Since then I've made an effort to expand on his repertory from daddy's music. Mom's attempts to do so are met with less enthusiasm.
----
Thaaat said: parenting so far has confirmed the story about the Oedipus complex. In plain words, it's like this: mom can't give him her full attention; the world and society and large steal her from him. Luckily, the baby learns to personify all this stuff into dad -- it's dad who steals mommy. This is lucky because he can aspire to be me, while "society at large" is enough to drive anyone insane. This is very very clear in this family: kid wants to be with his mom, often alone with her; but also: kid wants to be like me. He attentively watches me as I dress, and enjoys enormously the homologies (hey, let's all put on socks!). Even when it comes to daddy's "no" -- this is understandable, the overarching ways of the world are not. (Jacques Lacan has this pun where "le non du pere" becomes "le nom du pere" -- baby will have my name, this is the heart of fathering.)
I can also see that when she works overnight he tries to outright punish her, by ignoring her, when she returns.
But those kinda things aside I don't see anything like your story there. I guess it goes to show that kids, and personalities, are so varied.
There's not an A or B answer to this kind of question. Parents are influential, and the response to parents' recommendations and preferences are inseparable from the actual relationship.
My oldest son is now 13. Most of what I played for him isn't so interesting anymore. But we spent a couple years earlier in his life where we went to my workshop and I'd play Kraftwerk and he'd get one on one time and we'd do "serious" things. Kraftwerk is still treasured to him, and I doubt that it's because Kraftwerk was more intrinsically appealing to him than those other things...
Or, conversely, my dad always listened to music from rat pack performers. It was a subject of curiosity when i was 6-11... awful when I was 12-17 and had a terrible relationship with my dad, and now it's evolved to a mild appreciation tinged with nostalgia. If I was still mad at my dad I think it would be hard to like it.
I would do the programming, and the girls would help assemble the parts. But they would be with me and see the programming process. Soldering lead free is difficult, in the end some things I soldered myself with lead. And one of the girls is interested in the programming in the end.
It need not be educational in the traditional sense at all either. You could go on hikes, teach about camping/wilderness survival, knot tying/scouts activity stuff. It could even be handyman things if those are of interest to her (I know they would have been of interest to 11yo me) - basics of tools and tool safety (assuming you know it yourself, or perhaps a local course for kids if available). There are more "practical"/lifesaving options too like knowing how to change a tire, or how do perform CPR/Heimlich maneuver.
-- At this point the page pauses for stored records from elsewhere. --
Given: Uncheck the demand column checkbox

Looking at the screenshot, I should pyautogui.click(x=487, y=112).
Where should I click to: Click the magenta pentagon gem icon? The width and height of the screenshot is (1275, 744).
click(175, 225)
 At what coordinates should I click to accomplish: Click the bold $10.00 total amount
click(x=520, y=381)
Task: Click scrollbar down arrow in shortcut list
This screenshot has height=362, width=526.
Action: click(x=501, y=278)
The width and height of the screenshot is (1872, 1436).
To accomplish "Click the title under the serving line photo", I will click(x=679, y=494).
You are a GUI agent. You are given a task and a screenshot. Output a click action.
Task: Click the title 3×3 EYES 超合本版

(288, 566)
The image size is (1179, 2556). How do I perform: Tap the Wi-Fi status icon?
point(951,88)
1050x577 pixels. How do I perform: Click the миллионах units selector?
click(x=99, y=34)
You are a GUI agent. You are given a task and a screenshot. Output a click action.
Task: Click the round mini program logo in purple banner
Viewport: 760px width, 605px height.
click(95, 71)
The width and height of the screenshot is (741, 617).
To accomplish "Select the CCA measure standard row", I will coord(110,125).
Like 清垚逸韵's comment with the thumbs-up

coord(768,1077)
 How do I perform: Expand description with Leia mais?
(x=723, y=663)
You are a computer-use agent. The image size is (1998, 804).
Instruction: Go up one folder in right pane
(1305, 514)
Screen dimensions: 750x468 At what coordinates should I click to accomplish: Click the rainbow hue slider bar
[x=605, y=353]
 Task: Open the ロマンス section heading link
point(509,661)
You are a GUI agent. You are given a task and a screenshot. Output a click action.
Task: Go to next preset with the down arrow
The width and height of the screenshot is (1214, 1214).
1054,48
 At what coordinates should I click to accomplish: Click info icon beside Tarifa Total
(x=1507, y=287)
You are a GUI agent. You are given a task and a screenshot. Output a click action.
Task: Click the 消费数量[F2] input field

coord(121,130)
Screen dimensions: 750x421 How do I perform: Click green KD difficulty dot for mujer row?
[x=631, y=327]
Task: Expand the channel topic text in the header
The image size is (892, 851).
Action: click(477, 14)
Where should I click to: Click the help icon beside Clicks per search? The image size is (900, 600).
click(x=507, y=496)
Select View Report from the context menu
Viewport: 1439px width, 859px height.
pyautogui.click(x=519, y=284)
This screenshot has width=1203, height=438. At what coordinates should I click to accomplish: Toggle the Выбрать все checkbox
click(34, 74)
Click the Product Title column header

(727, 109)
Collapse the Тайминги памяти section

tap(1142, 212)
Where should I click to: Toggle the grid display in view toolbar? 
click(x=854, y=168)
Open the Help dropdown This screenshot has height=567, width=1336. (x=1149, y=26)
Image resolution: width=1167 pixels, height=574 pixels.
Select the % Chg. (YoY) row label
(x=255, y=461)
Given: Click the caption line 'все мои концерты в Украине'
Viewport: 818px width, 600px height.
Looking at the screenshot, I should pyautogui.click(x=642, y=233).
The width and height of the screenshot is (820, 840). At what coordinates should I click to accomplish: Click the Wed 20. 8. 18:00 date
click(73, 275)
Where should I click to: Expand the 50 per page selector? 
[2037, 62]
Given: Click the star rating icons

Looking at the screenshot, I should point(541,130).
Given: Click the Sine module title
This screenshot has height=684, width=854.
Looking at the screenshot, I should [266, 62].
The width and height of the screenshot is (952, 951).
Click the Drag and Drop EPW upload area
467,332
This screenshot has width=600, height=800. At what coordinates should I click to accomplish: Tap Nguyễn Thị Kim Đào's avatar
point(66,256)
Additional on a tangential note there are lots of excellent books, but in particular I highly recommend the x Book series by DK (not just for kids but also for adults) (https://www.dk.com/ca/promotion/big-ideas-series/). Encyclopedias are also great, the more pictures the funner they are for some.
Do your own thing and she will see how it looks to be engaged in something you like.
All the other props and gimmicks will only implant your interests on her, which might be the the same and that is ok, but most likely they will not be.
However, she should be with friends around her age as well. Parents are important, but negotiating friendships is invaluable.